A UBC Okanagan researcher has developed a way to predict the future health of the planet's coral reefs.
Working with scientists from Australia's Flinders' University and privately-owned research firm Nova Blue Environment, biology doctoral student Bruno Carturan has been studying the ecosystems of the world's endangered reefs.
"Coral reefs are among the most diverse ecosystems on Earth and they support the livelihoods of more than 500 million people," says Carturan. "But coral reefs are also in peril. About 75 per cent of the world's coral reefs are threatened by habitat loss, climate change and other human-caused disturbances."
Carturan, who studies resilience, biodiversity and complex systems under UBCO Professors Lael Parrott and Jason Pither, says nearly all the world's reefs will be dangerously affected by 2050 if no effective measures are taken.
There is hope, however, as he has determined a way to examine the reefs and explore why some reef ecosystems appear to be more resilient than others. Uncovering why, he says, could help stem the losses.

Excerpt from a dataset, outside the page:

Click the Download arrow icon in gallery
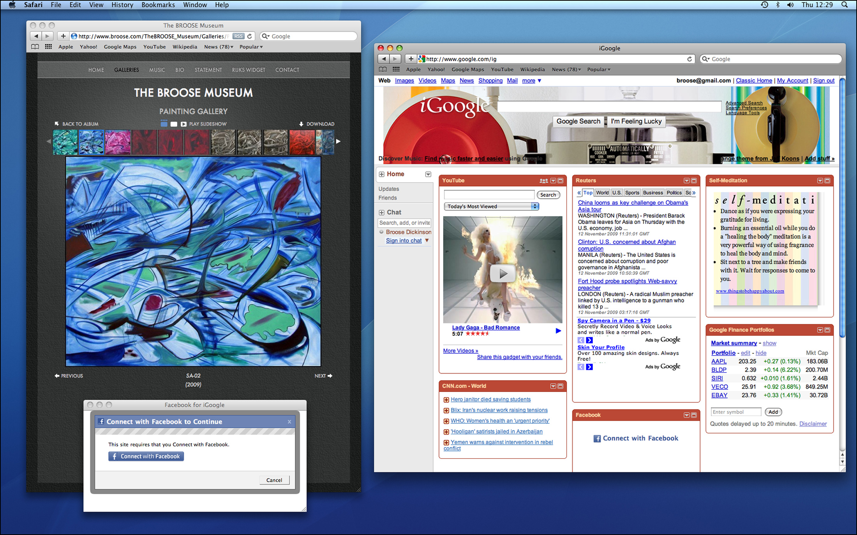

"In other ecosystems, including forests and wetlands, experiments have shown that diversity is key to resilience," says Carturan. "With more species, comes a greater variety of form and function--what ecologists call traits. And with this, there is a greater likelihood that some particular traits, or combination of traits, help the ecosystem better withstand and bounce back from disturbances."
The importance of diversity for the health and stability of ecosystems has been extensively investigated by ecologists, he explains. While the consensus is that ecosystems with more diversity are more resilient and function better, the hypothesis has rarely been tested experimentally with corals.
Using an experiment to recreate the conditions found in real coral reefs is challenging for several reasons--one being that the required size, timeframe and number of different samples and replicates are just unmanageable.
That's where computer simulation modelling comes in.
"Technically called an 'agent-based model', it can be thought of as a virtual experimental arena that enables us to manipulate species and different types of disturbances, and then examine their different influences on resilience in ways that are just not feasible in real reefs," explains Carturan.
In his simulation arena, individual coral colonies and algae grow, compete with one another, reproduce and die. And they do all this in realistic ways. By using agent-based models--with data collected by many researchers over decades--scientists can manipulate the initial diversity of corals, including their number and identity, and see how the virtual reef communities respond to threats.
"This is crucial because these traits are the building blocks that give rise to ecosystem structure and function. For instance, corals come in a variety of forms--from simple spheres to complex branching--and this influences the variety of fish species these reefs host, and their susceptibility to disturbances such as cyclones and coral bleaching."
By running simulations over and over again, the model can identify combinations that can provide the greatest resilience. This will help ecologists design reef management and restoration strategies using predictions from the model, says collaborating Flinders researcher Professor Corey Bradshaw.
"Sophisticated models like ours will be useful for coral-reef management around the world," Bradshaw adds. "For example, Australia's iconic Great Barrier Reef is in deep trouble from invasive species, climate change-driven mass bleaching and overfishing."
"This high-resolution coral 'video game' allows us to peek into the future to make the best possible decisions and avoid catastrophes."
The research, supported by grants from the Natural Sciences and Engineering Research Council of Canada and the Canada Foundation for Innovation, was published recently in eLife.